(Recorded data):
------------------------------------------------

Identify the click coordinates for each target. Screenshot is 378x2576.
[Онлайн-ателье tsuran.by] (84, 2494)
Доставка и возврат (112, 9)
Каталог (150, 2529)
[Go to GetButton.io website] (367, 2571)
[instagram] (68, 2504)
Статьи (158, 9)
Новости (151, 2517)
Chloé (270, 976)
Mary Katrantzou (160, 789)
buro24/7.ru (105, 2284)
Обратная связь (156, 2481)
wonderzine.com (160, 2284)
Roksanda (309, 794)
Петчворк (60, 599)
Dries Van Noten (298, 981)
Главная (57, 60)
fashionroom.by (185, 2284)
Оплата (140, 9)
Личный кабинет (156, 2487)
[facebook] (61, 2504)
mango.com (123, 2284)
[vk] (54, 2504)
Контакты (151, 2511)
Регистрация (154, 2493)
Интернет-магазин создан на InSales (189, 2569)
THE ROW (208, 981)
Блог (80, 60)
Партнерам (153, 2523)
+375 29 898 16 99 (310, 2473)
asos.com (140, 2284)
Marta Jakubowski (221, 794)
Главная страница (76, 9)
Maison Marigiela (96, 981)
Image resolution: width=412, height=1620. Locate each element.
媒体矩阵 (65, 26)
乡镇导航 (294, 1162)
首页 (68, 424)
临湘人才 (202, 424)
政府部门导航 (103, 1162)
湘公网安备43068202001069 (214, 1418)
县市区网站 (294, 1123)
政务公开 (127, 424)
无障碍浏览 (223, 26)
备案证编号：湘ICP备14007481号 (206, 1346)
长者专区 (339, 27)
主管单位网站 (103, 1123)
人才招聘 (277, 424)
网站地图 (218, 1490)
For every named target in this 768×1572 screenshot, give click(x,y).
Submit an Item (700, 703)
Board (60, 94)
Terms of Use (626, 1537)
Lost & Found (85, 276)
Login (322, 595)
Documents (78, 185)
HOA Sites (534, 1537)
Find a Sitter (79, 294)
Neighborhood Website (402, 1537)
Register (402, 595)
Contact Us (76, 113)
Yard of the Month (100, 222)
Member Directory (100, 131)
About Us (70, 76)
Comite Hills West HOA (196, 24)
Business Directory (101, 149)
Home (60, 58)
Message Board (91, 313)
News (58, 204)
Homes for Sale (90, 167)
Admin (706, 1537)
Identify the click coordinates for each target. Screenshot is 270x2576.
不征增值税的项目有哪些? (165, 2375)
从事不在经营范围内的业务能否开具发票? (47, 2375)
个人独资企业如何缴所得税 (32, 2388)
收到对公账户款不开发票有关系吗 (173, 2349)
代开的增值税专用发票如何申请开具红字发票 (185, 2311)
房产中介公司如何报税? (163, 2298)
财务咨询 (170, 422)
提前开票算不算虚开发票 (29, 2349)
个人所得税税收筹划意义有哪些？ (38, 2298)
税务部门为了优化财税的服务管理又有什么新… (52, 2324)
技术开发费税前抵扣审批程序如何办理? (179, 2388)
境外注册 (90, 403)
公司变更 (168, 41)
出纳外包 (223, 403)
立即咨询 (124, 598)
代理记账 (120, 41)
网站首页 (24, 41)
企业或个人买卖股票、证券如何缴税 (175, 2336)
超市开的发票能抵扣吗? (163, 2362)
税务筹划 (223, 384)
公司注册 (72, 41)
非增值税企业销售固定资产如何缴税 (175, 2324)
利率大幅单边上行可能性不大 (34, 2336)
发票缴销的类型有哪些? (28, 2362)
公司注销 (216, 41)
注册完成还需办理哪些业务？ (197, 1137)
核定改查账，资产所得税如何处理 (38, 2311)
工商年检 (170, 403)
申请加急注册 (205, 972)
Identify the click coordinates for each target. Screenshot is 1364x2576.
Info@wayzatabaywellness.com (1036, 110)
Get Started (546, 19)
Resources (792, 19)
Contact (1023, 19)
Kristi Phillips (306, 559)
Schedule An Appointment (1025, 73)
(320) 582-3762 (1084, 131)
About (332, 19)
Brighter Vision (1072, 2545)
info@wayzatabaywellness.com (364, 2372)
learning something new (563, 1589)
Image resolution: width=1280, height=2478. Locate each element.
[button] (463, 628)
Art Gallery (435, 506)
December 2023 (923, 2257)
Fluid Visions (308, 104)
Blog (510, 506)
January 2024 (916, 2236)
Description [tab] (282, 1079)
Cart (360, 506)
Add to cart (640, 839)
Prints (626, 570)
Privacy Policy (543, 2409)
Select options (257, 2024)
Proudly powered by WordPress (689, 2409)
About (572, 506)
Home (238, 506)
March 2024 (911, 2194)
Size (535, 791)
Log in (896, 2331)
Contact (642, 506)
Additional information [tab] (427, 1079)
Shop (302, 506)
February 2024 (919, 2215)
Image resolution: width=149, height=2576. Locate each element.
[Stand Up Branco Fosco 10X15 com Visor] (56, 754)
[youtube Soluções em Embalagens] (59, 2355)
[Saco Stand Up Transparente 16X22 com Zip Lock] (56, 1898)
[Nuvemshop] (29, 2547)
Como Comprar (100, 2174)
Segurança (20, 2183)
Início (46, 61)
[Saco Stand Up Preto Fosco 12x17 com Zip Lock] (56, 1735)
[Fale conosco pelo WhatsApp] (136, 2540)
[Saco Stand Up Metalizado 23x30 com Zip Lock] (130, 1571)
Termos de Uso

------------------------------------------------

(Problem details):
Output only an exact transcription of the lines above from the one with "Chloé (270, 976)" up to and including the one with "个人所得税税收筹划意义有哪些？ (38, 2298)".

(Answer below):
Chloé (270, 976)
Mary Katrantzou (160, 789)
buro24/7.ru (105, 2284)
Обратная связь (156, 2481)
wonderzine.com (160, 2284)
Roksanda (309, 794)
Петчворк (60, 599)
Dries Van Noten (298, 981)
Главная (57, 60)
fashionroom.by (185, 2284)
Оплата (140, 9)
Личный кабинет (156, 2487)
[facebook] (61, 2504)
mango.com (123, 2284)
[vk] (54, 2504)
Контакты (151, 2511)
Регистрация (154, 2493)
Интернет-магазин создан на InSales (189, 2569)
THE ROW (208, 981)
Блог (80, 60)
Партнерам (153, 2523)
+375 29 898 16 99 (310, 2473)
asos.com (140, 2284)
Marta Jakubowski (221, 794)
Главная страница (76, 9)
Maison Marigiela (96, 981)
Image resolution: width=412, height=1620. Locate each element.
媒体矩阵 (65, 26)
乡镇导航 (294, 1162)
首页 (68, 424)
临湘人才 (202, 424)
政府部门导航 (103, 1162)
湘公网安备43068202001069 (214, 1418)
县市区网站 (294, 1123)
政务公开 (127, 424)
无障碍浏览 (223, 26)
备案证编号：湘ICP备14007481号 (206, 1346)
长者专区 (339, 27)
主管单位网站 (103, 1123)
人才招聘 (277, 424)
网站地图 (218, 1490)
For every named target in this 768×1572 screenshot, give click(x,y).
Submit an Item (700, 703)
Board (60, 94)
Terms of Use (626, 1537)
Lost & Found (85, 276)
Login (322, 595)
Documents (78, 185)
HOA Sites (534, 1537)
Find a Sitter (79, 294)
Neighborhood Website (402, 1537)
Register (402, 595)
Contact Us (76, 113)
Yard of the Month (100, 222)
Member Directory (100, 131)
About Us (70, 76)
Comite Hills West HOA (196, 24)
Business Directory (101, 149)
Home (60, 58)
Message Board (91, 313)
News (58, 204)
Homes for Sale (90, 167)
Admin (706, 1537)
Identify the click coordinates for each target. Screenshot is 270x2576.
不征增值税的项目有哪些? (165, 2375)
从事不在经营范围内的业务能否开具发票? (47, 2375)
个人独资企业如何缴所得税 (32, 2388)
收到对公账户款不开发票有关系吗 (173, 2349)
代开的增值税专用发票如何申请开具红字发票 (185, 2311)
房产中介公司如何报税? (163, 2298)
财务咨询 (170, 422)
提前开票算不算虚开发票 (29, 2349)
个人所得税税收筹划意义有哪些？ (38, 2298)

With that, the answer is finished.